> _Extracto de la página_:
###

6.25.2011

Anais Nin, Henry y June



Anaïs Nin supo muy pronto que iba a ser escritora. A los siete años firmaba sus relatos: «Anaïs Nin, miembro de la Academia Francesa.» En su francés de colegiala escribió numerosos cuentos y obras de teatro que brotaban de forma espontánea de su imagina­ción sumamente dramática, acentuada por su necesidad de contro­lar a sus dos hermanos menores. Anaïs descubrió que solamente alcanzaba ese control contándoles historias interminables y dán­doles papeles en sus producciones teatrales. 
En 1914, a los once años, comenzó el ahora famoso diario como una serie de cartas a su padre, que había abandonado a la familia. Trataba al diario como a un confidente y escribió en él casi cada día de su vida, en francés hasta 1920, y en inglés después. (Los ma­nuscritos, que ocupan unas 35.000 páginas, se hallan en el Departa­mento de Colecciones Especiales de la Universidad de California, en Los Angeles.) La disciplina de escribir un diario sin lectores ni censura confirió a Anaïs, a lo largo de los años, una habilidad es­pecial para describir sus emociones, que alcanzó en el período de Henry y June, iniciado en 1931.
Escribió de forma continua, tanto obras de ficción como en el diario, durante cuarenta y cinco años más. La Anaïs del diario y la Anaïs novelista tenían una relación incómoda. En 1933 escribió en el diario: «Mi libro (una novela) y mi diario se interponen cons­tantemente el uno en el camino del otro. Me es imposible divorciar­los ni reconciliarlos. Sin embargo, soy más leal a mi diario. Incluyo páginas del diario en el libro, pero nunca pongo páginas del libro en el diario, lo cual viene a demostrar una lealtad humana a la au­tenticidad humana del diario.»
A finales de los años veinte, John Erskine le expresó a Anaïs que su diario contenía lo mejor que había escrito y ella empezó a darle vueltas a la idea de publicar «muchas de sus páginas». En aquel momento hubiera podido publicarse completo, pues no tenía nada que ocultar. Fue a partir de entonces cuando Anaïs elaboró varios planes de publicación: transformar el diario en ficción, pre­sentarlo bajo forma de diario con nombres ficticios, o bien incluir tanto nombres ficticios como reales. Sin embargo en 1932, año en que inició con Henry Miller lo que iba a convertirse en una bús­queda del amor perfecto que se prolongaría a lo largo de toda su vida, se dio cuenta de que no podría publicar el diario tal como lo escribía sin herir a su esposo, Hugh Guiler, así como a otros. Se dedicó, entonces, a publicar sus escritos en ficción.
A mediados de la década de los treinta, tras comprobar que con sus relatos y novelas no obtenía sino un reconocimiento limi­tado a su círculo, ideó otro método más factible de publicar el diario evitando el riesgo de herir a los demás. Decidió usar los nombres verdaderos pero, eso sí, omitiendo todo lo referente a su vida personal, a su marido y a sus amantes.

###

> _Información mostrada_:
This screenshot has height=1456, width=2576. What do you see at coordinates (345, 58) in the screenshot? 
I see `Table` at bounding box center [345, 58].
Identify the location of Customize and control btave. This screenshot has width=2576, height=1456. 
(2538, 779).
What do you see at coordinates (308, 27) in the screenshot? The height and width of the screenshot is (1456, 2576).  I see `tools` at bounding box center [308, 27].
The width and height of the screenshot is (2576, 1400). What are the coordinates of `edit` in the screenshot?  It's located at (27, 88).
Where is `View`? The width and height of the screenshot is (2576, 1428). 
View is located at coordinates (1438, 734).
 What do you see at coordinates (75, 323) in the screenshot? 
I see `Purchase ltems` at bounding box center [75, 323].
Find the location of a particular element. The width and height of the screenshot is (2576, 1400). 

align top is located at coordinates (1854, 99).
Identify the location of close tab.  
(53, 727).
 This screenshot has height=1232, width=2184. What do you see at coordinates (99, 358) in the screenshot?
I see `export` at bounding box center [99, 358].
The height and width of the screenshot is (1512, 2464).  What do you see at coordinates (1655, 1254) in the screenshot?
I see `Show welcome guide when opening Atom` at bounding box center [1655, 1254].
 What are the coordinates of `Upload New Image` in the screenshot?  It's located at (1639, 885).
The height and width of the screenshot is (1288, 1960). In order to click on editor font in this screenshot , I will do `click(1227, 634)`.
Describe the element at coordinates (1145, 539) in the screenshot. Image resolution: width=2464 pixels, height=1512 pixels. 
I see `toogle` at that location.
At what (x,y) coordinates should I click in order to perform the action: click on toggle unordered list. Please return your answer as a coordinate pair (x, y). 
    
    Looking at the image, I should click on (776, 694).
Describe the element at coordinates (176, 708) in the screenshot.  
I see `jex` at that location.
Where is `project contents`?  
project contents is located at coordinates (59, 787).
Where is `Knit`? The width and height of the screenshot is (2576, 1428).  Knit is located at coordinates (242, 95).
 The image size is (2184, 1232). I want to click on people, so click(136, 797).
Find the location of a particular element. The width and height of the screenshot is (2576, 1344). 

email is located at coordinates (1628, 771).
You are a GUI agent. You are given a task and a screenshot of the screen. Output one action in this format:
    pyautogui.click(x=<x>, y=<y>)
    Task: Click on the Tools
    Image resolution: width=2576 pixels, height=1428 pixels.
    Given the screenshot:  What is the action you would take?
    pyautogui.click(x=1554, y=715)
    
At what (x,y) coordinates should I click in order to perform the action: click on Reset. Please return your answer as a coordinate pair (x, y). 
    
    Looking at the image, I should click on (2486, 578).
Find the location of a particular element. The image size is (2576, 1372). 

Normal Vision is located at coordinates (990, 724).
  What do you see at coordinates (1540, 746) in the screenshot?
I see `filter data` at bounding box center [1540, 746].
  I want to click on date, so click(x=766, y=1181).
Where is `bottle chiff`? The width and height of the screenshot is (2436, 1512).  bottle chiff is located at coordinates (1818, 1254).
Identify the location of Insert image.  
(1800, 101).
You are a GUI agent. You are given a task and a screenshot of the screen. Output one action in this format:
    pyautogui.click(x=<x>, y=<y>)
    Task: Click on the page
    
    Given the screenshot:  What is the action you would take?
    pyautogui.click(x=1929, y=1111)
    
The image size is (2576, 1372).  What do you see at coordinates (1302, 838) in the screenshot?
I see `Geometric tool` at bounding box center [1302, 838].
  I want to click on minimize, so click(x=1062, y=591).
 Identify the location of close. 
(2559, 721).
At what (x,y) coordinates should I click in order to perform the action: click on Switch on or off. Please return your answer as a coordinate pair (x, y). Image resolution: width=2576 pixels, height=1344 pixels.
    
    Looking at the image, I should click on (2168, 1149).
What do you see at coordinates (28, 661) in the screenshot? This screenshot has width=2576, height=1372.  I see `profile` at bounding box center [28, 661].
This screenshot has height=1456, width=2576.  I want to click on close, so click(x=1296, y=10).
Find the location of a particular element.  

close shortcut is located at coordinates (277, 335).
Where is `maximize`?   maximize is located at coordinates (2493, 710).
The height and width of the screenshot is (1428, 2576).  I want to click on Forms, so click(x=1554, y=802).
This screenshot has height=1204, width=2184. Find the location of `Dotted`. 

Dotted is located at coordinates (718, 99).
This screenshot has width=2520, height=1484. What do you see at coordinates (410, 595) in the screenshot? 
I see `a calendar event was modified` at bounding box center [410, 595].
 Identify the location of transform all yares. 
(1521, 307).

###

> _Instrucciones de tareas_:
a. Según el extracto sobre Anaïs Nin, ¿en qué año y a qué edad comenzó su diario?
b. Devuelve el fragmento literal del extracto sobre Anaïs Nin comprendido entre "Anais Nin, Henry" y "sus producciones teatrales.", ambos incluidos.

> _Resultados por tarea_:
a. En 1914, a los once años.

b.
Anais Nin, Henry y June



Anaïs Nin supo muy pronto que iba a ser escritora. A los siete años firmaba sus relatos: «Anaïs Nin, miembro de la Academia Francesa.» En su francés de colegiala escribió numerosos cuentos y obras de teatro que brotaban de forma espontánea de su imagina­ción sumamente dramática, acentuada por su necesidad de contro­lar a sus dos hermanos menores. Anaïs descubrió que solamente alcanzaba ese control contándoles historias interminables y dán­doles papeles en sus producciones teatrales.